··· Exercise materials

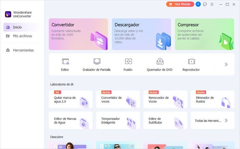Expand more tools with double-chevron arrow

pos(226,64)
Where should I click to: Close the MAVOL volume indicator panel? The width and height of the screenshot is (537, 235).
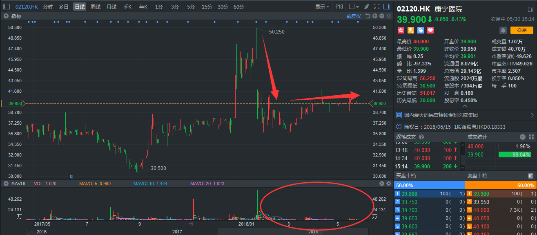[382, 184]
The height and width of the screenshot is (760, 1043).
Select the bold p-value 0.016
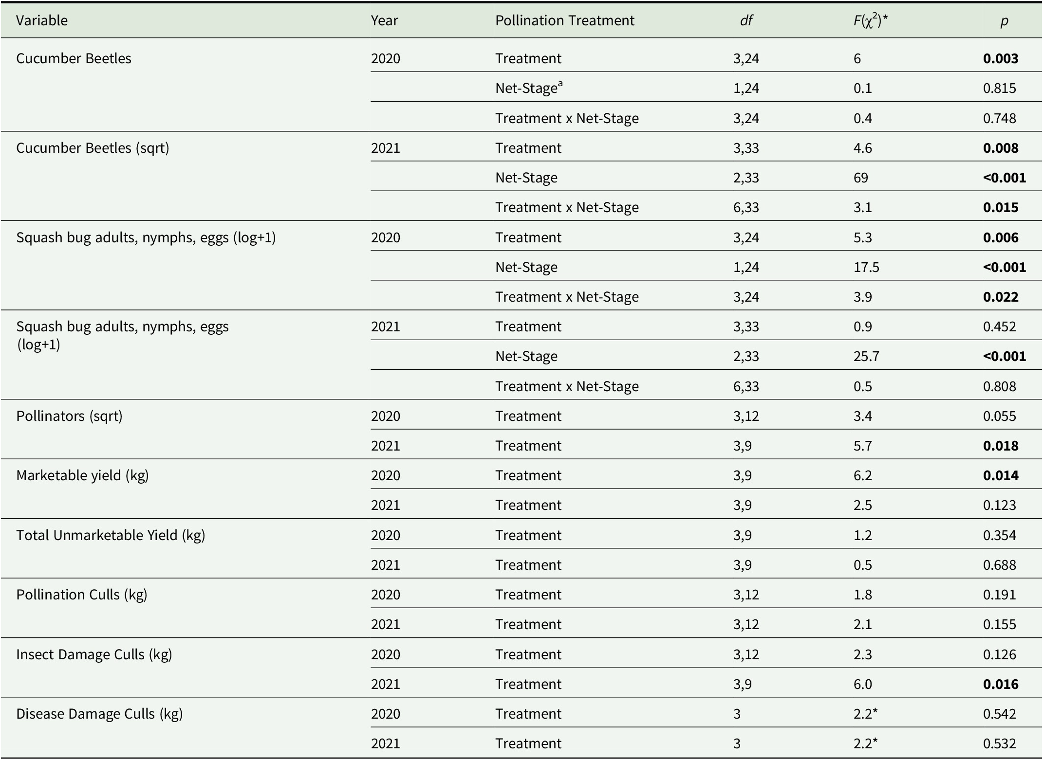[x=1001, y=684]
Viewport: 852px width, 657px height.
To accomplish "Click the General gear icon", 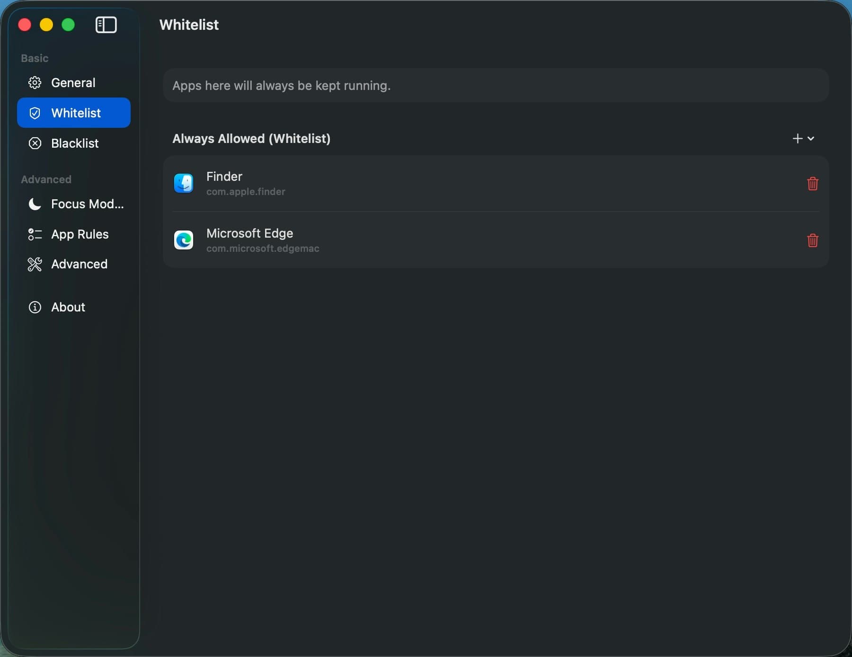I will pyautogui.click(x=35, y=83).
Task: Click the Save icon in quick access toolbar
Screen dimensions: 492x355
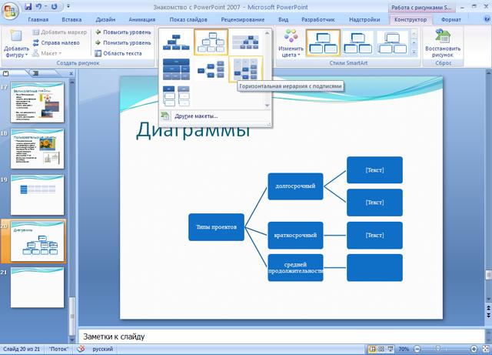Action: (x=28, y=6)
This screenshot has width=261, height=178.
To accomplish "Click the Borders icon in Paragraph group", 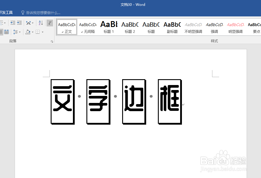I will coord(37,32).
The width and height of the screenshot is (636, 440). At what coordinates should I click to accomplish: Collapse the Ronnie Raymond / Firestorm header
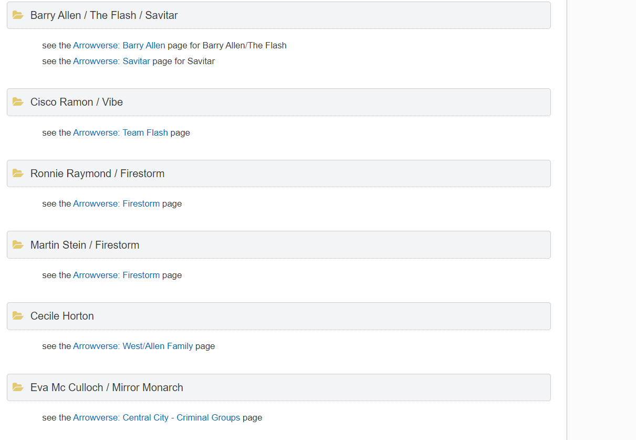[279, 173]
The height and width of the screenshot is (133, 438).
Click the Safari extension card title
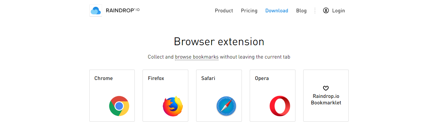tap(208, 78)
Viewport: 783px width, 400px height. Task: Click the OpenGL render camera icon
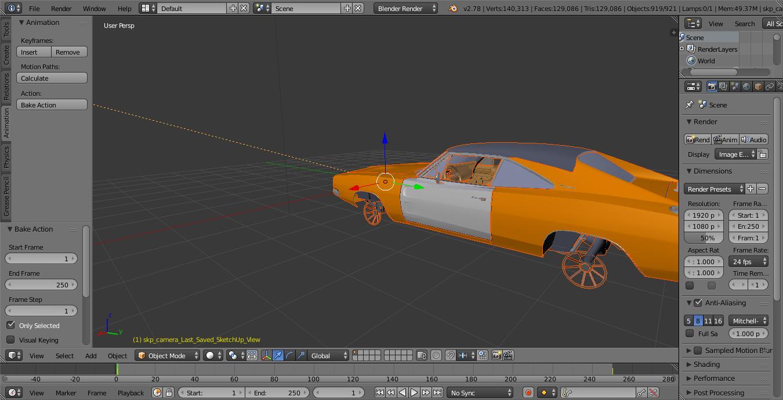[x=496, y=355]
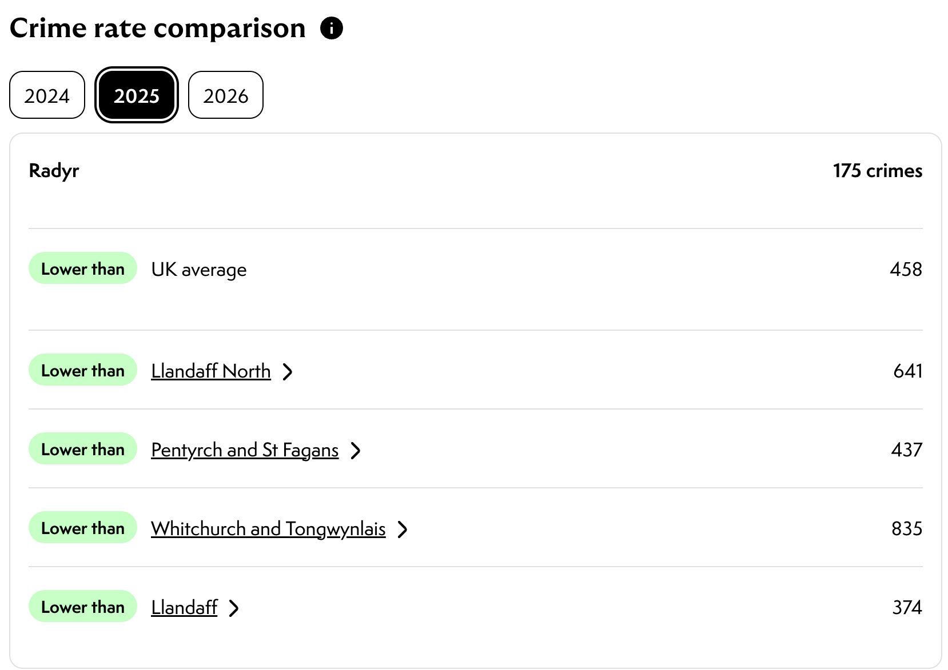
Task: Click the Lower than badge for UK average
Action: (83, 268)
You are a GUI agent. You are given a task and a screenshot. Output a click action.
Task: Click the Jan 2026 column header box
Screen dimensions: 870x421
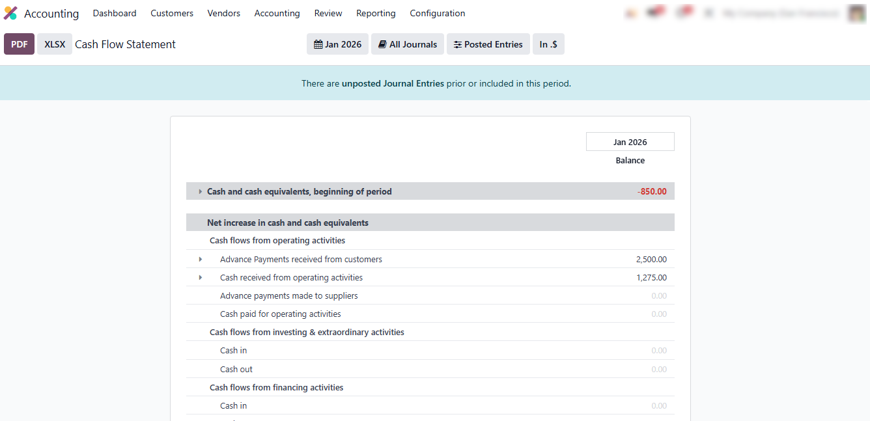point(630,142)

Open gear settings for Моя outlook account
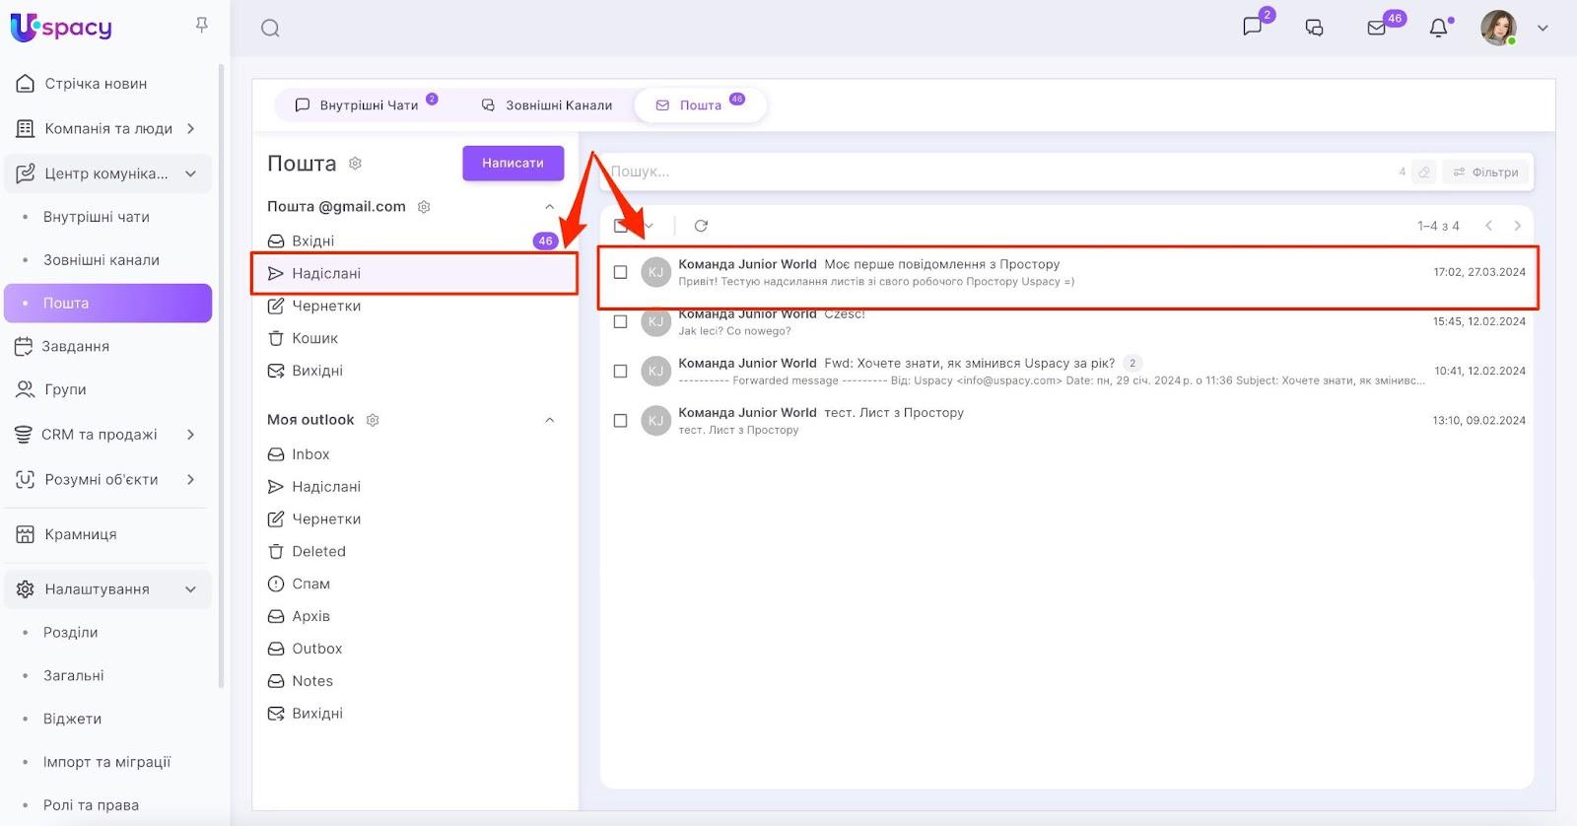tap(373, 420)
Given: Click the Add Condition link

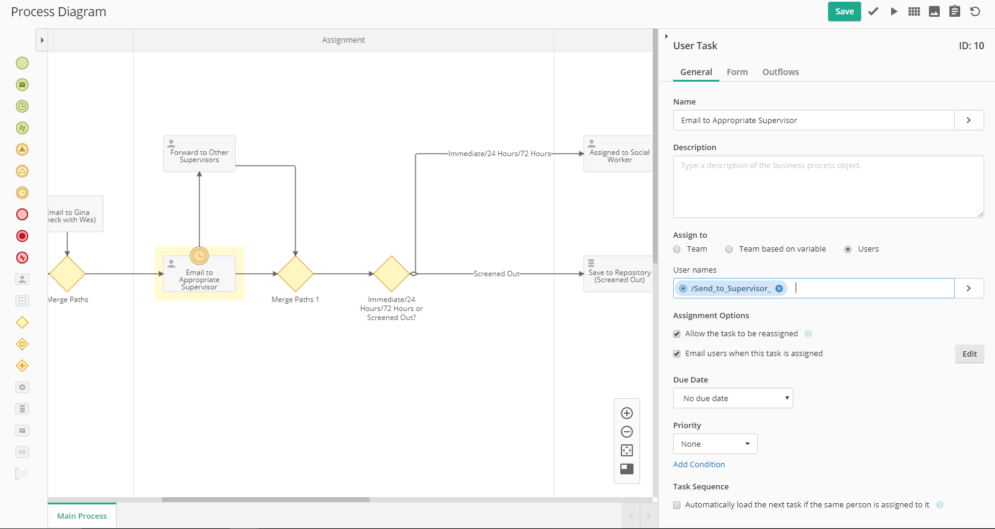Looking at the screenshot, I should tap(699, 464).
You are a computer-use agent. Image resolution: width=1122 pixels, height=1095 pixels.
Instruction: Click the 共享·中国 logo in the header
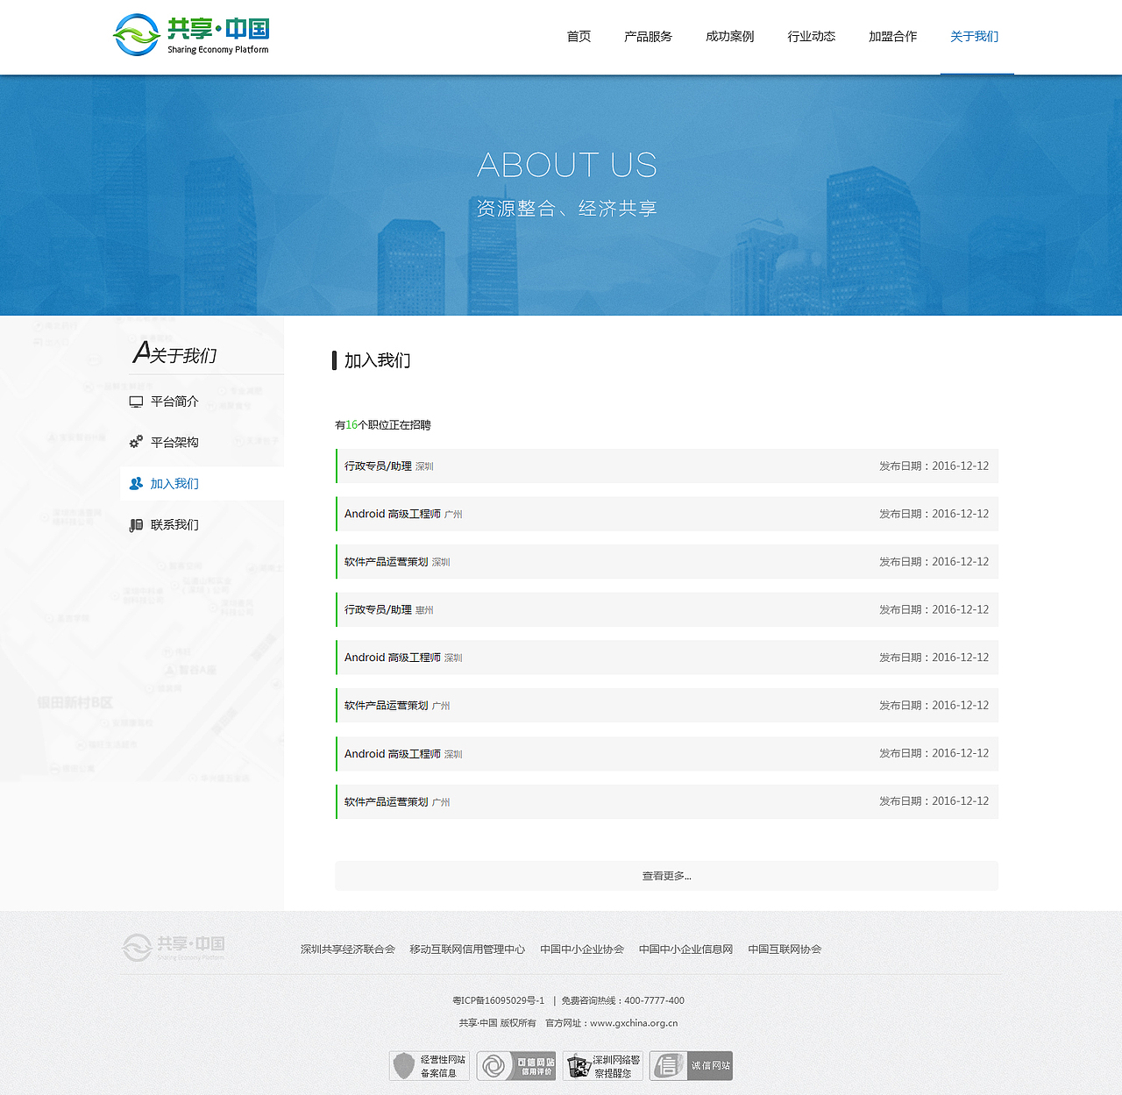(x=189, y=35)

······

*Description of the task:* Write out the lines that run from the line containing "The width and height of the screenshot is (636, 440)." to the end of the entries, inclusive, exactly as written. Skip every picture.

*Output:*
The width and height of the screenshot is (636, 440). At what coordinates should I click to accomplish: Collapse the Ronnie Raymond / Firestorm header
[279, 173]
The height and width of the screenshot is (133, 438).
Click the Safari extension card title
tap(208, 78)
Viewport: 783px width, 400px height. Task: Click the OpenGL render camera icon
[x=496, y=355]
Task: Click the Lower than badge for UK average
Action: (83, 268)
You are a GUI agent. You are given a task and a screenshot. Output a click action.
Task: Click the Jan 2026 column header box
Screen dimensions: 870x421
point(630,142)

Open gear settings for Моя outlook account
tap(373, 420)
Given: Click the Add Condition link

Looking at the screenshot, I should tap(699, 464).
You are a computer-use agent. Image resolution: width=1122 pixels, height=1095 pixels.
Instruction: Click the 共享·中国 logo in the header
(x=189, y=35)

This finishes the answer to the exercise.